Entries shown:
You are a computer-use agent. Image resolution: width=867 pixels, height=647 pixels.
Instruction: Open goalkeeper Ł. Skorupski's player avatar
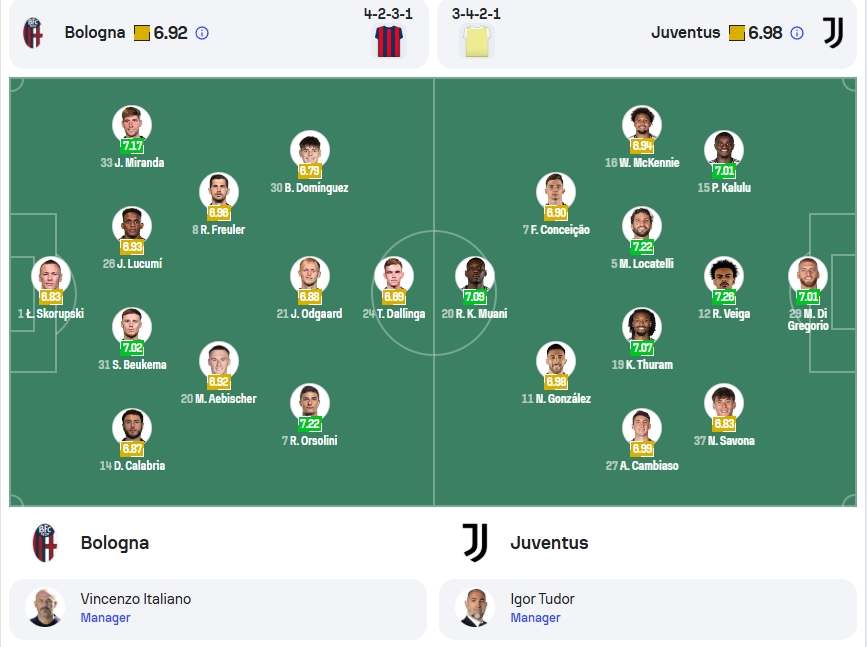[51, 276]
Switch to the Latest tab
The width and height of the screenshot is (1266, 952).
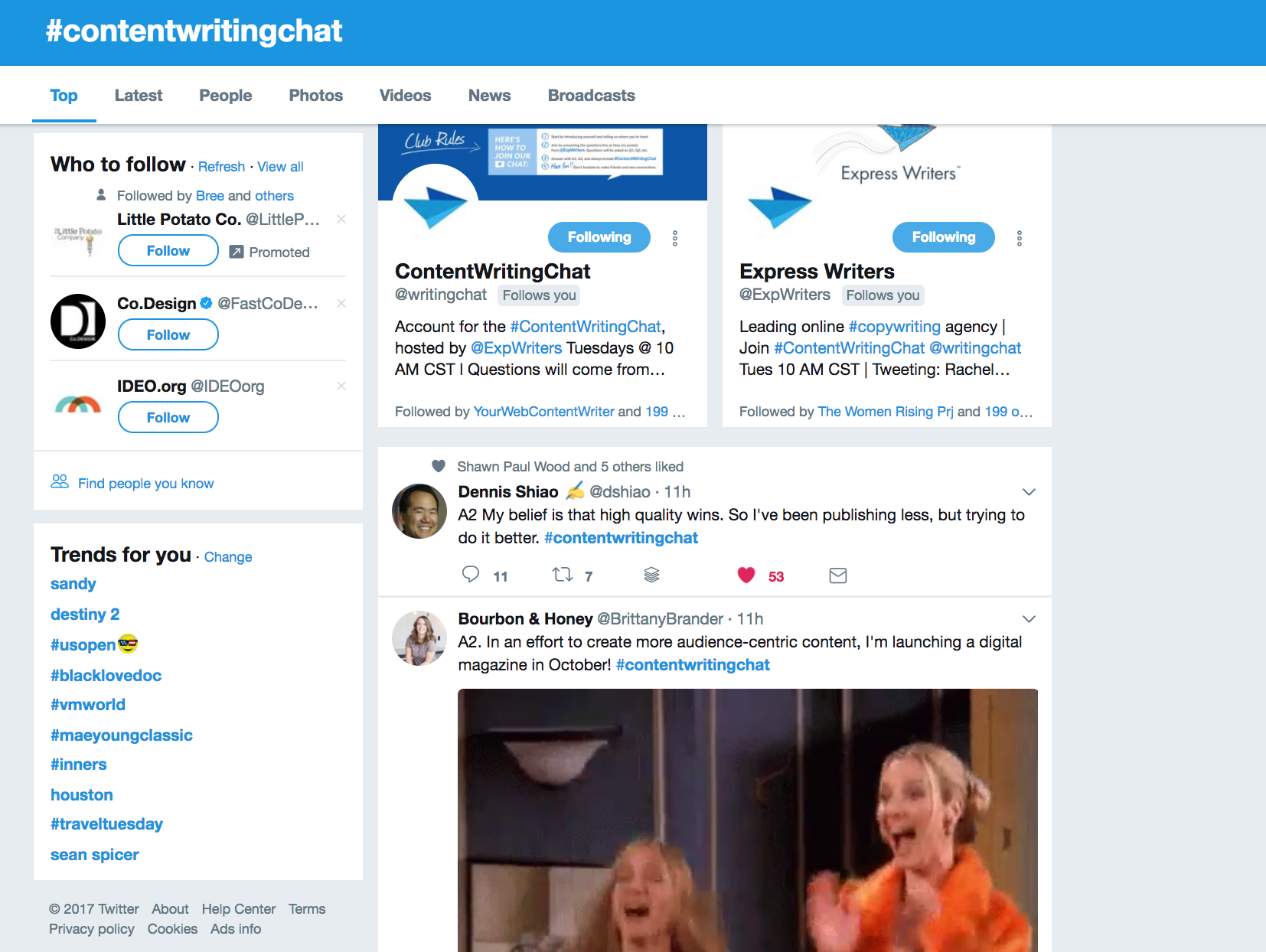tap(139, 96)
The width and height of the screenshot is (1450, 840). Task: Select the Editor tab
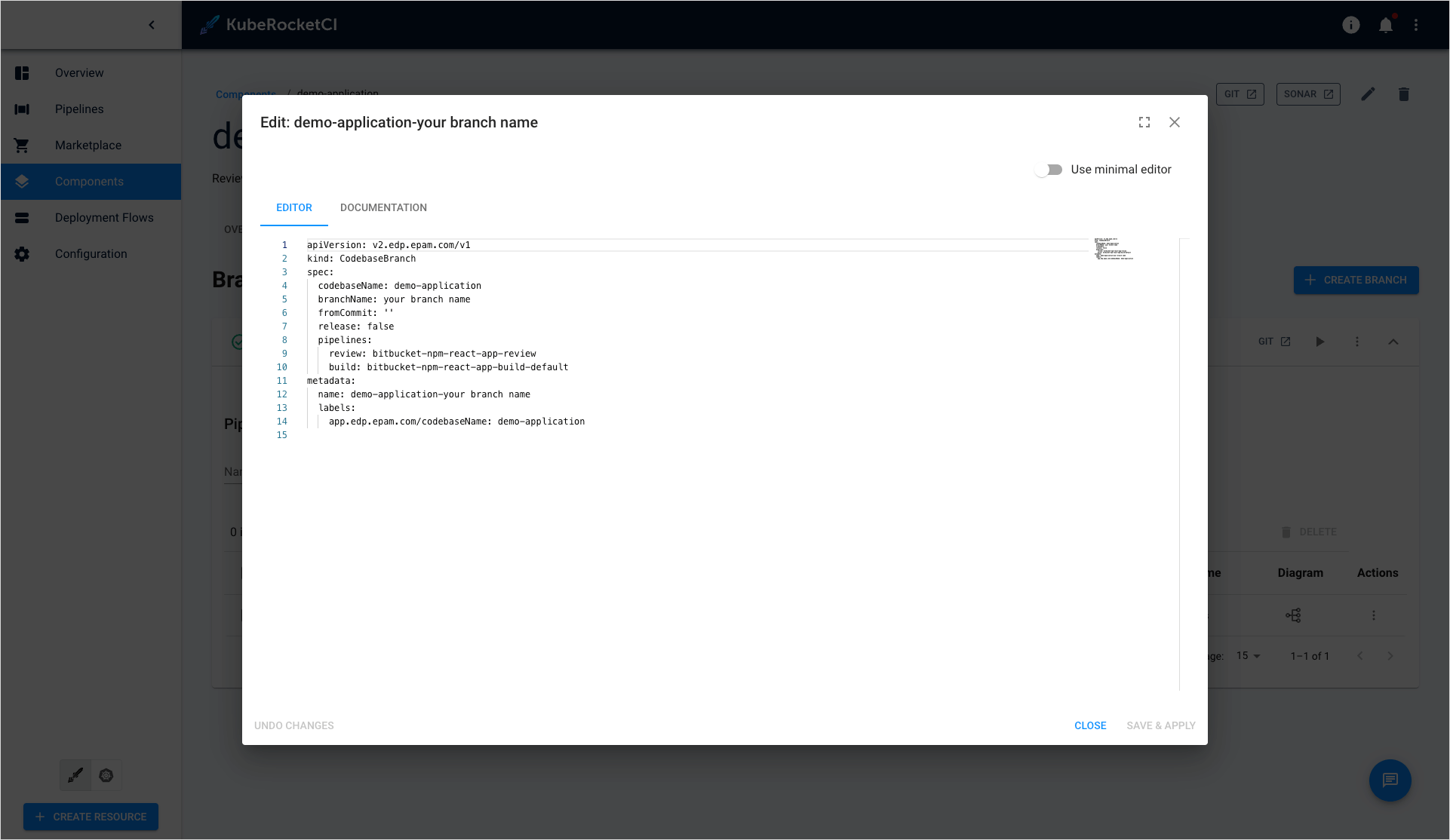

What to work on:
Could you rewrite all the entries above with "tab" renamed to "panel", keeping everything else unchanged and leaving out the pictures?

Solution below:
You are a computer-use agent. Image resolution: width=867 pixels, height=647 pixels.
Instruction: Open goalkeeper Ł. Skorupski's player avatar
[51, 276]
Switch to the Latest panel
The width and height of the screenshot is (1266, 952).
tap(139, 96)
The width and height of the screenshot is (1450, 840). Task: Select the Editor panel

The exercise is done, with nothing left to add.